Work instruction:
In the records below, find each line with the word "Craft" and copy it.

Data supplied:

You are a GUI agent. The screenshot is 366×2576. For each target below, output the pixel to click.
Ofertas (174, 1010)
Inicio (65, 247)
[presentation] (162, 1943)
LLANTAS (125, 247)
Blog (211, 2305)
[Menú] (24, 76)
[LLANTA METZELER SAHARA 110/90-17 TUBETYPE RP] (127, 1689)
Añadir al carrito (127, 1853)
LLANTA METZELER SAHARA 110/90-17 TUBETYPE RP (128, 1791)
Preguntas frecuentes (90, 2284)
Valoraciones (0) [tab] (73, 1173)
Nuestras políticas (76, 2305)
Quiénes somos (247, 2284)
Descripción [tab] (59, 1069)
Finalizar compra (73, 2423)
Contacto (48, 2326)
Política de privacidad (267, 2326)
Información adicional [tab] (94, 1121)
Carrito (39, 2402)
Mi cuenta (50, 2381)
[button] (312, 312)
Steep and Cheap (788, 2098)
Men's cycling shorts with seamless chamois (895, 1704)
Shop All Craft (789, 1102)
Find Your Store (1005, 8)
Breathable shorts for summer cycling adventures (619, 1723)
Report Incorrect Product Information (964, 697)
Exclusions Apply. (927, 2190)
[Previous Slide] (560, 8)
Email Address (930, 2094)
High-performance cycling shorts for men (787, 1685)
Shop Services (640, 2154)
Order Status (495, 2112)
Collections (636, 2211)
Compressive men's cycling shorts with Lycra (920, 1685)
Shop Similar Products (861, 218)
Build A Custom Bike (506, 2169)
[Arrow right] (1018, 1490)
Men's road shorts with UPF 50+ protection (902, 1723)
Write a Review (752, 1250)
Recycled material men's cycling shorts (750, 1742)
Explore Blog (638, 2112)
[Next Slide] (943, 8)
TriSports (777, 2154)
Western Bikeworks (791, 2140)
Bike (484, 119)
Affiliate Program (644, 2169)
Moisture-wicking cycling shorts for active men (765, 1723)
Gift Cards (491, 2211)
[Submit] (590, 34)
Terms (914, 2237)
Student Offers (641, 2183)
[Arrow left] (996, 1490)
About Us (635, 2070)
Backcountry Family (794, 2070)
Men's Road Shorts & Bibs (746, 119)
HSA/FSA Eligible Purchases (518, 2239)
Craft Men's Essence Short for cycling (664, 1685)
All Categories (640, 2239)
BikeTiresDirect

Written solution:
Shop All Craft (789, 1102)
Craft Men's Essence Short for cycling (664, 1685)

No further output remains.